[start Passage given]

Eugene Joseph Bremer (Bremmer) (July 18, 1916 – June 19, 1971) was an American pitcher in Negro league baseball. He played between 1932 and 1949.

Pitching style 
The 5' 8" righthander pitched exclusively without a windup and utilized an overhand curve.

Playing career

Early Days 
Bremer began his career in 1932 with his hometown New Orleans Crescent Stars. In 1935, he joined Winfield Welch's independent Shreveport Giants.

Cincinnati Tigers 
In 1936, Bremer joined the Cincinnati Tigers, posting a 25-12 record. The Tigers became charter members of the Negro American League in 1937 with Bremer posting a 5-1 record in league play.

Broadview Buffaloes 
Aside from his time with the Tigers in 1936 and 1937, Bremer was also a member of the Broadview Buffaloes, an integrated team in the Canadian Southern Saskatchewan League. The Buffaloes are viewed by many historians as one of the first integrated teams in all of Canada.

Memphis Red Sox 
When the Tigers dissolved prior to the 1938 season, Bremer followed Tigers manager Ted Radcliffe to the Memphis Red Sox. The Red Sox would win the 1938 Negro American League first half pennant, then the league pennant over the Atlanta Black Crackers. In 1940, he was named as the West team's starting pitcher in the annual East-West All-Star Game. During the game, he suffered control problems, walking five batters and giving up two runs in the loss. In his three years in Memphis, Bremer logged a 2-13 record in league play with a 3.72 ERA.

Kansas City Monarchs 
Bremer joined the Kansas City Monarchs late in the 1938 season, making three appearances in league play with a 1-0 record before returning to Memphis the following season.

[end Passage given]

**Brief A**.
In the Bremer passage above, condense the paragraph beginning "When the Tigers dissolved" into a bulleted list that keeps its main facts.
**Brief B**.
Name every team the Bremer passage above says he played for.

[start Entries supplied]

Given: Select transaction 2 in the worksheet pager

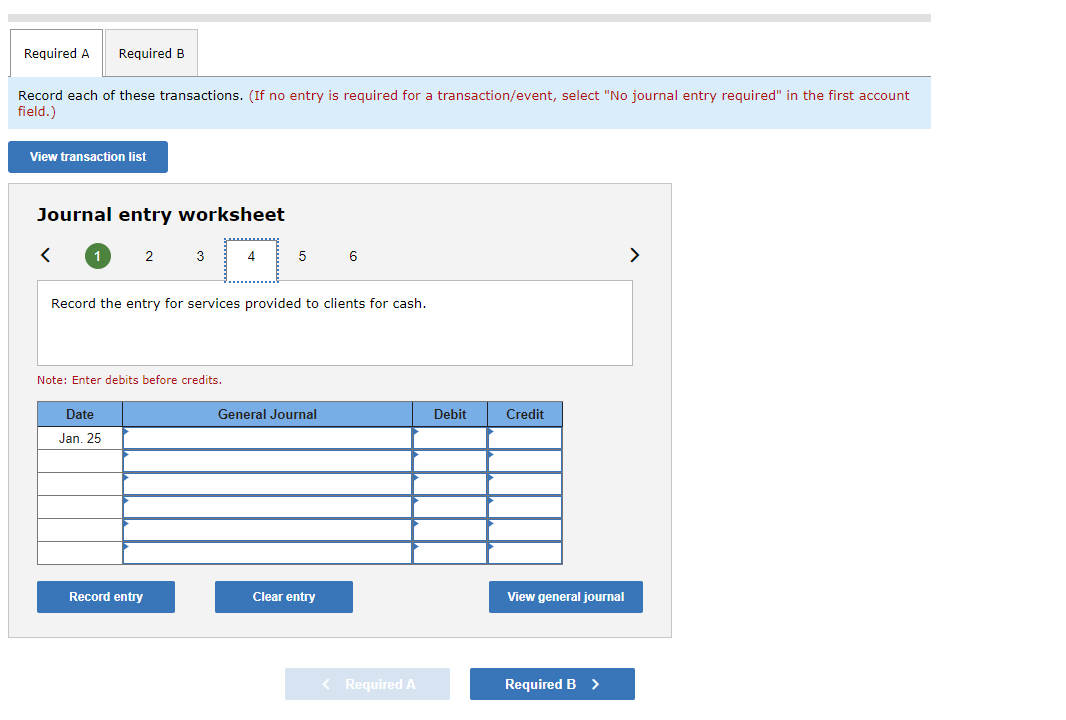Looking at the screenshot, I should click(148, 256).
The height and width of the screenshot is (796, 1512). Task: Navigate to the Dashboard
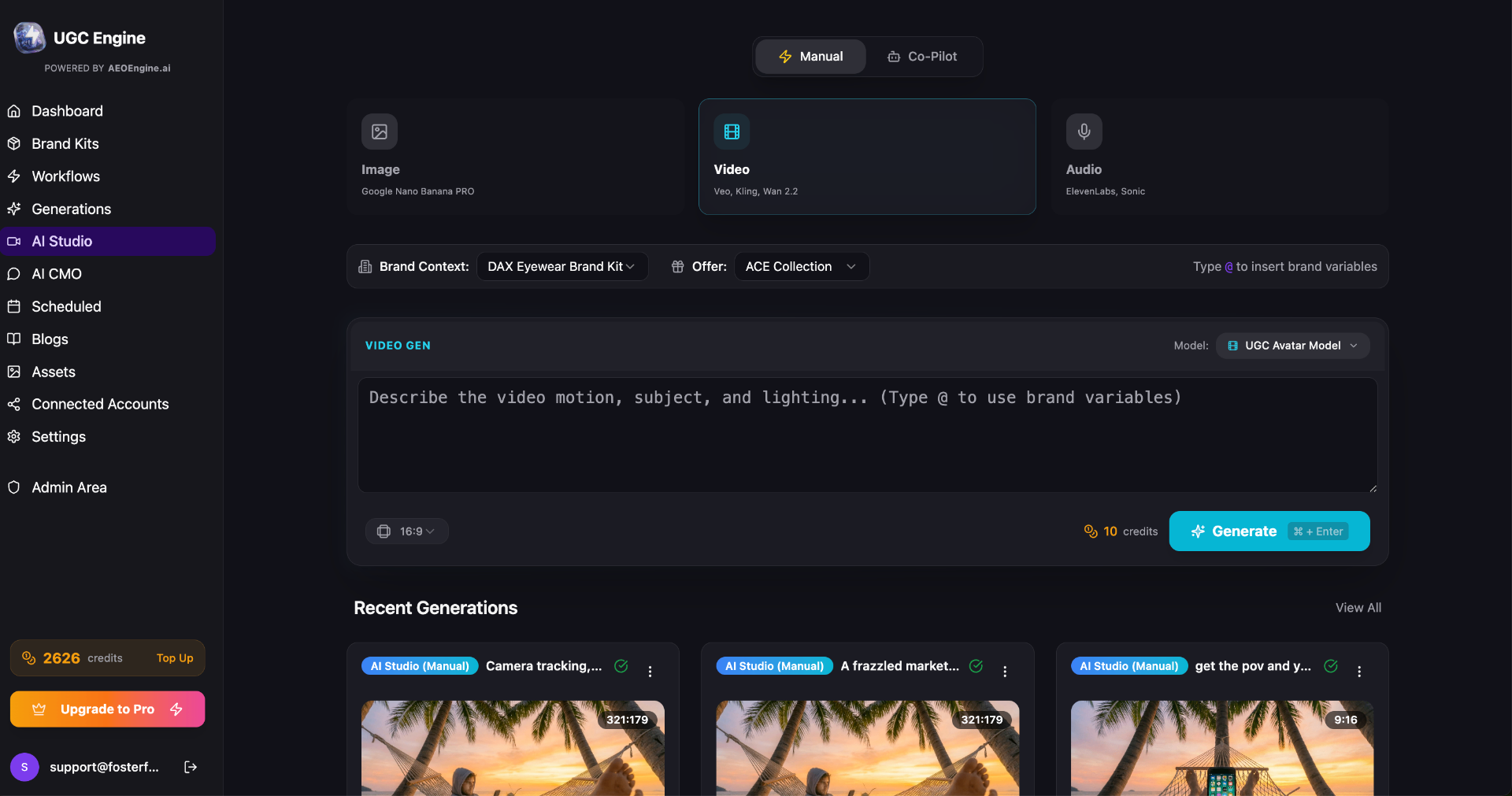point(67,111)
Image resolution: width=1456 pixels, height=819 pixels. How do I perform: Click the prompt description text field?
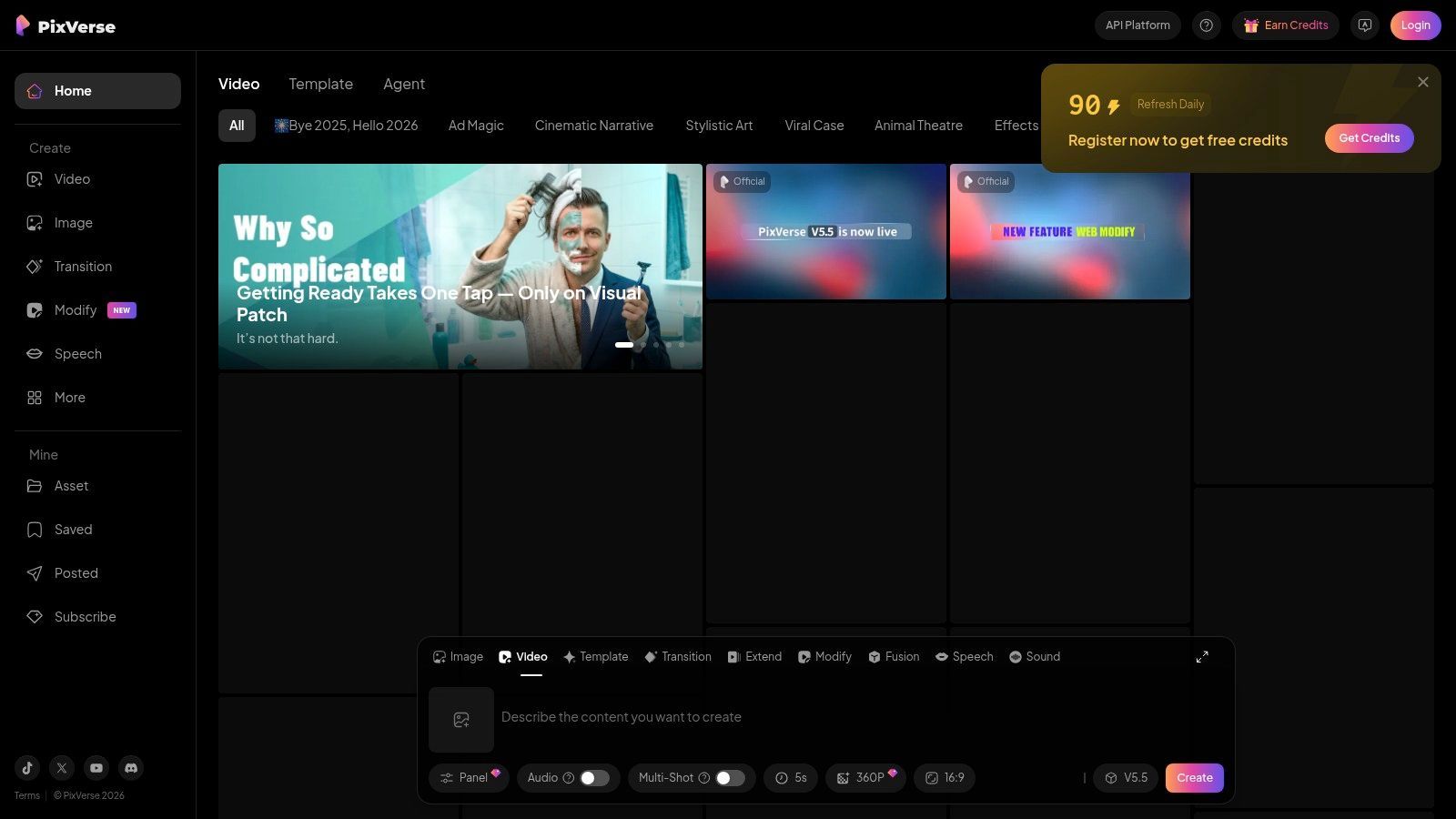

[end Entries supplied]

**Task result A**.
- After the Tigers dissolved before the 1938 season, Bremer followed manager Ted Radcliffe to the Memphis Red Sox.
- The Red Sox won the 1938 Negro American League first-half pennant, then the league pennant over the Atlanta Black Crackers.
- In 1940, he was the West team's starting pitcher in the East-West All-Star Game. He walked five batters and gave up two runs in the loss.
- Over three years in Memphis, he had a 2-13 league record with a 3.72 ERA.

**Task result B**.
- New Orleans Crescent Stars
- Shreveport Giants
- Cincinnati Tigers
- Broadview Buffaloes
- Memphis Red Sox
- Kansas City Monarchs